Antibiotic resistance — “the rise of deadly germs no longer stopped by the drugs that once controlled them” — will only increase over time if we use continue to use antibiotics at our current pace. At home, in raising the food we eat, and in health care organizations.
Each year in the United States, at least 2 million people become infected with bacteria that are resistant to antibiotics. That means their infections aren’t easily treated, can grow and spread in their bodies without cure and can potentially cause serious harm. Those bacteria can also spread to others. At least 23,000 people die as a direct result of these infections every year. So this stuff matters. What soap we use, what medicines we avoid, what medicines we use, what food we eat and how it’s raised all change the game. I’ll be doing a series of short posts each day this week to share what I’ve learned about the negative effects of antibiotics overuse.

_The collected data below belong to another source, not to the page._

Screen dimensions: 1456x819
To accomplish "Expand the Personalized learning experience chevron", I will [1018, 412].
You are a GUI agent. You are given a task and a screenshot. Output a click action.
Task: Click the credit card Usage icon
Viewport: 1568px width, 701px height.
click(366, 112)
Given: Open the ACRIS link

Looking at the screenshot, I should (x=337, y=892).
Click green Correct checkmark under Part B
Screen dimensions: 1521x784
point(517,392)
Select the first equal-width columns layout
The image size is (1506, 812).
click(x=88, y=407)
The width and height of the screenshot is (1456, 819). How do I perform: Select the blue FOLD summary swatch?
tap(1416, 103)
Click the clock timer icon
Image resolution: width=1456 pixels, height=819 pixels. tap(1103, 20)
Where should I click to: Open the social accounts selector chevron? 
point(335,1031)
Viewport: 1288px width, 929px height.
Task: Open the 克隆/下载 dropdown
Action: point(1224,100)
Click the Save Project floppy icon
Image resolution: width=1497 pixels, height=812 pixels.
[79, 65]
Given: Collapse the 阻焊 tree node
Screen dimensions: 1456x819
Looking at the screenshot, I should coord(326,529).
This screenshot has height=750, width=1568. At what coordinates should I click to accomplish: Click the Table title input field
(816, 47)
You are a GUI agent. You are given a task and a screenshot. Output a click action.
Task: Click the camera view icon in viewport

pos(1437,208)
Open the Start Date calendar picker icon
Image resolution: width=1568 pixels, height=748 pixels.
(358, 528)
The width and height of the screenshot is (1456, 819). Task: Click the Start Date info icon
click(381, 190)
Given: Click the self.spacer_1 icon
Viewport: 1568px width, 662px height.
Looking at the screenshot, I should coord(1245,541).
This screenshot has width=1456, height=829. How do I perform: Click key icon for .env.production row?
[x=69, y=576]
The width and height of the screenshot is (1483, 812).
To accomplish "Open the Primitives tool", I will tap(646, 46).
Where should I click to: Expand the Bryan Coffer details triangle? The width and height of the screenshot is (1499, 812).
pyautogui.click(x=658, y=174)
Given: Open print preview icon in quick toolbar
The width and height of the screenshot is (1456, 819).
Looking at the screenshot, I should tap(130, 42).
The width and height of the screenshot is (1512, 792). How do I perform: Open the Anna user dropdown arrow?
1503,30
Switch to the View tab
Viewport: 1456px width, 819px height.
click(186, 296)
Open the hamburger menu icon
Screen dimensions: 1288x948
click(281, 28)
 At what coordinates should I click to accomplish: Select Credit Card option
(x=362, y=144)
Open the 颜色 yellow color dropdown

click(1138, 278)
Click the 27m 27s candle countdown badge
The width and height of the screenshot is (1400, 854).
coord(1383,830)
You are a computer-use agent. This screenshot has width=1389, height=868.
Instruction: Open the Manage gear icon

Modern medicine is built on the back of life-saving antibiotics. If these agents were to lose their therapeutic power, we would be left with a health care system that we would not recognize or even comprehend. Not only would we lose the power to save lives with chemotherapy and bone marrow transplant, we would be unable to restore function and hope with cardiac bypass surgery and joint replacements. We could even lose the ability to treat what have become routine infections of the skin and bones in pediatric patients. Preserving these agents requires a dramatic re-assessment of our behaviors and habits – both as patients, parents and physicians responding to illness, but also as consumers and citizens concerned about food production. ~Dr. Scott Weissman, Pediatric Infectious Disease Expert
Antibiotics are among the most commonly prescribed drugs used in human medicine and kill both good and bad bacteria on and in our bodies. Potentially the most shocking statistic I can share is that up to 50% of all the antibiotics prescribed for people are not needed or are not optimally effective as prescribed. Lots of people working to change this, but this week is about helping frame up the truth that you can too.
PAAAALEEEEEASSE leave any questions you have. With the help of Dr Weissman, I’ll do my best to get them answered & provide good sources of information you can read this week.
Cynthia Coy says
Are there any alternative medicines to help with ear infections?